- Opening Delimiter -

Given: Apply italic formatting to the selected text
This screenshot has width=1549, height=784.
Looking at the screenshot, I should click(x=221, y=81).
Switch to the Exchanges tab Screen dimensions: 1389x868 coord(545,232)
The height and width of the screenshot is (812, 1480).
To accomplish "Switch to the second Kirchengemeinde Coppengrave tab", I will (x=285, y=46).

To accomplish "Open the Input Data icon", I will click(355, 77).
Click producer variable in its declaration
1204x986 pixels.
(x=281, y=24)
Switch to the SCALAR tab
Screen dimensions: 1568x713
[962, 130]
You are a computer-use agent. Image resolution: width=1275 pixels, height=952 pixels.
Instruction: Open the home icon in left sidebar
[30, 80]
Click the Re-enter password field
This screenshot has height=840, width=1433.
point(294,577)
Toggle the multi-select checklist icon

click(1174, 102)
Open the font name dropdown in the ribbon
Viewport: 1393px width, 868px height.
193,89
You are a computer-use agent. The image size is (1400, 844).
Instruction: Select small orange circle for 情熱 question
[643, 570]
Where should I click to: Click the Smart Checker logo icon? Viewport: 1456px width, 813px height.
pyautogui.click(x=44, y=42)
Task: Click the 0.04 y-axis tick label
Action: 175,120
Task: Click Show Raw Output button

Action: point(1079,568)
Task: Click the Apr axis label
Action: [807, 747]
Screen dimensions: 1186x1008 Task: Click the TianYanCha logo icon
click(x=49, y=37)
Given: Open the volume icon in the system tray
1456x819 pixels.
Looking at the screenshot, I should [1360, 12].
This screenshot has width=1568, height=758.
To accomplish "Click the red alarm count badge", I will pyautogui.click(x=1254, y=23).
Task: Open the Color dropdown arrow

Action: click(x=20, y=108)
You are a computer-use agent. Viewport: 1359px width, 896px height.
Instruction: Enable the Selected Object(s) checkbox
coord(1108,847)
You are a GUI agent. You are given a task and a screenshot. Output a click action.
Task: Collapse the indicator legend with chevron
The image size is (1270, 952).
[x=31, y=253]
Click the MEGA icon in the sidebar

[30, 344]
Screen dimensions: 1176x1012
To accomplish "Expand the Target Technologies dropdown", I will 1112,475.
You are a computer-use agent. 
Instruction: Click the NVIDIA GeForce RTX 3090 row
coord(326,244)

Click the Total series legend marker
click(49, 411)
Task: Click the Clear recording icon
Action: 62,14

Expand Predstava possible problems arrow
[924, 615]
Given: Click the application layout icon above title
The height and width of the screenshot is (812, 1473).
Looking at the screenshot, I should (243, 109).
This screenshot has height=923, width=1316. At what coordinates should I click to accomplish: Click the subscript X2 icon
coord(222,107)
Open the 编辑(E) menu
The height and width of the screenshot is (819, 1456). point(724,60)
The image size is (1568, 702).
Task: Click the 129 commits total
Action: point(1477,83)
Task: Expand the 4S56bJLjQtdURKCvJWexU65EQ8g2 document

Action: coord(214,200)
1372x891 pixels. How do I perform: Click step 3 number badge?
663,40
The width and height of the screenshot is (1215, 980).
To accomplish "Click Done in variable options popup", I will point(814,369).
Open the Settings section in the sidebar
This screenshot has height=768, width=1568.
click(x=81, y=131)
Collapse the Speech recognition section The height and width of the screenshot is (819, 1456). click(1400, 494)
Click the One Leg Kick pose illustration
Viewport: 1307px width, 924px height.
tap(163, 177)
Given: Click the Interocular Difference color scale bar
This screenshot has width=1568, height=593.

- Closing Delimiter -

Task directions
The answer must consist of every line from the listing above that includes the word "Collapse".

Task response
Task: Collapse the indicator legend with chevron
Collapse the Speech recognition section The height and width of the screenshot is (819, 1456). click(1400, 494)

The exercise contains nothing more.